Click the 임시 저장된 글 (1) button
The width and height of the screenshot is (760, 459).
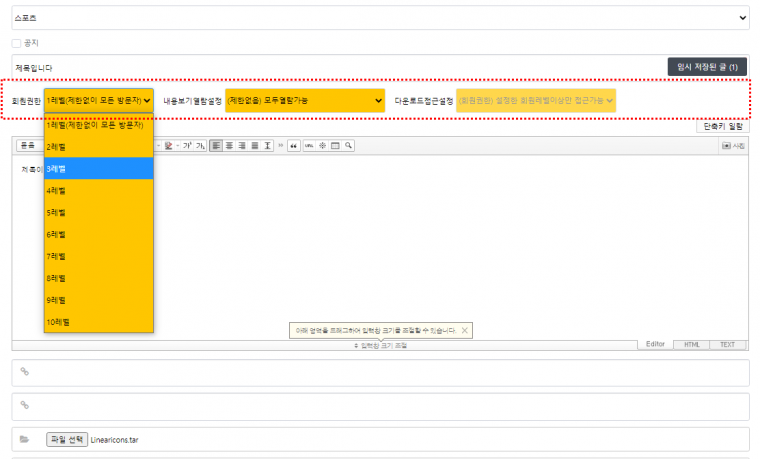pyautogui.click(x=707, y=67)
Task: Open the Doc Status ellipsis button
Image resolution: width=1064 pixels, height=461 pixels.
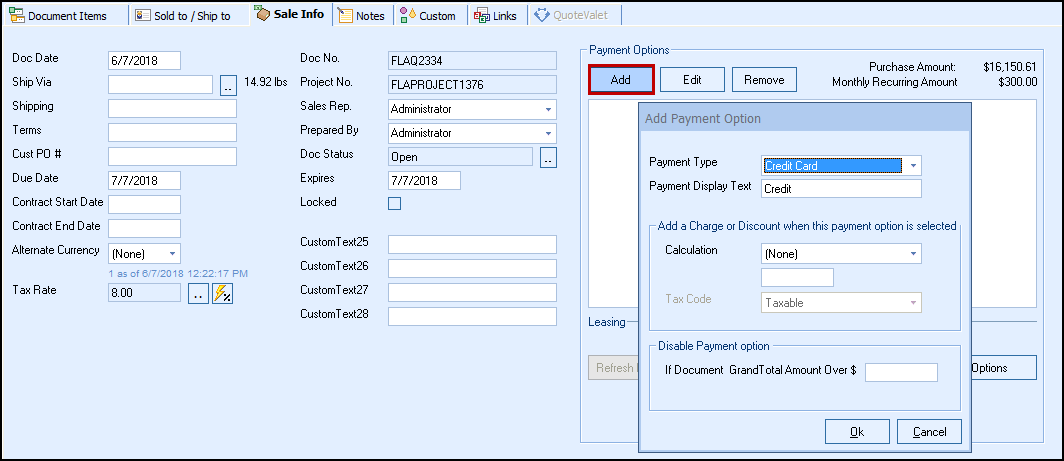Action: (x=548, y=157)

-=-=-=-=-

▶ PROBLEM DESCRIPTION
An exact transcription is needed, covering the line with "Task: Open the Doc Status ellipsis button" and every line after it to the end of the entries, but not the pictures.

▶ RESULT OF THIS EXERCISE
Task: Open the Doc Status ellipsis button
Image resolution: width=1064 pixels, height=461 pixels.
Action: (x=548, y=157)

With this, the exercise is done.